11) Michael T. Nettles
When policymakers want the facts and figures about Black students, they turn to Nettles, professor of education at the Center for the Study of Higher and Postsecondary Education at the University of Michigan and researcher par excellence. While he was at The United Negro College Fund, Nettles helped create the Frederick D. Patterson Research Institute to conduct and publish research that helps policymakers and educators improve the education of Black students. Throughout his career with the College Board and the Educational Testing Service, he has been a truth-seeker and an advocate for the numbers because he knows that without data, policymakers will still be operating in the dark.

12) Claude Steele
This Steele is the ideological polar opposite of his brother Shelby. While Shelby is busy criticizing affirmative action, Claude is defending the policies. The latter Steele is the Lucie Stern Professor in the Social Sciences at Stanford University and may just have the answer to the nagging problem of why Black students’ test scores lag behind those of White students. Black students are subject to “stereotype vulnerability,” he says. While he was at the University of Michigan, Steele found that Black students perform so poorly because they believe the stereotype that they don’t and won’t do as well academically as White students.  He helped create intellectually challenging programs at Michigan and Stanford that have helped to close the gap between White and Black students.

13) Ronald Takaki
When you looked at who was fighting Proposition 209 in California, Takaki was one of the most outspoken critics.
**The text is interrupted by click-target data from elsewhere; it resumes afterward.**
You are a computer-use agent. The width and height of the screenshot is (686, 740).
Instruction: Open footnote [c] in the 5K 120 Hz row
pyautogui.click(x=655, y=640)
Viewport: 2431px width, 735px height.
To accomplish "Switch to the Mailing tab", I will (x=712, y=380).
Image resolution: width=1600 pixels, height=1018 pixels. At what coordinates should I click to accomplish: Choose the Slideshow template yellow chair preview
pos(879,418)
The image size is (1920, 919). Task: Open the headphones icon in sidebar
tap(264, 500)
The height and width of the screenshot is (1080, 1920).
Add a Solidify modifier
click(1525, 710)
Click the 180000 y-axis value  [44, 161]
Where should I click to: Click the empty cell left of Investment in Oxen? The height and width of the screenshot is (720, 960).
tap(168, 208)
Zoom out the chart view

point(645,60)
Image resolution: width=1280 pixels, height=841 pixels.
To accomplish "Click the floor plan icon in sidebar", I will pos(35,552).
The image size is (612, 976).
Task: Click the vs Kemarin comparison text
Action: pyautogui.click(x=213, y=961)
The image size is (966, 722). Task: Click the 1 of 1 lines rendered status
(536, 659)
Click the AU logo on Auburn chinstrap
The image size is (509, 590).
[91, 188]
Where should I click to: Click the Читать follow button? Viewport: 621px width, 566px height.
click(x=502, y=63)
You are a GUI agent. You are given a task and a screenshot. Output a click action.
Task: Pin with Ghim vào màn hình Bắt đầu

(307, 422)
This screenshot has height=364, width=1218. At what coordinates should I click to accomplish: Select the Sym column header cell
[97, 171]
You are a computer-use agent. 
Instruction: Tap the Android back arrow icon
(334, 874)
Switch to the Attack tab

This professor of ethnic studies at the University of California-Berkeley has long been one of the most prominent advocates of multicultural education. An  internationally renowned scholar, he has advised President Clinton on race matters. His book, Strangers from a Different Shore: A History of Asian Americans, was listed as one of The New York Book Review’s most notable books of 1989.

14) Uri Treisman
Who would have thought that calculus would be used as a retention tool? Uri Treisman, the University of Texas-Austin scholar, that’s who. Treisman developed a program of student honors workshops to help Blacks do well in their calculus classes. Students not only passed the classes, but calculus seemed to help them to stay in college. Treisman’s method was widely adopted by other universities searching for ways to increase the number of minorities in science and mathematics careers. The MacArthur Foundation was so impressed, it awarded him one of its “genius” grants in 1992.

15) Ronald Walters
Just when we were tired of looking at the same old talking heads on television, along came Ronald Walters to put a new spin on political analysis. Whenever there was a national political race of significance, you could see him on CNN, CBS, NBC, and C-SPAN. Walters is an internationally recognized scholar and public policy analyst whose work centers on African American politics and issues of race in America and the African Diaspora. Walters has always had his feet firmly in two camps, one in the academic world, the other in the world of politics. He was one of the founders of the National Congress of Black Faculty as well as the Washington-based TransAfrica. And when Jesse Jackson Sr. ran for president in 1984, Walters was his deputy campaign manager for issues.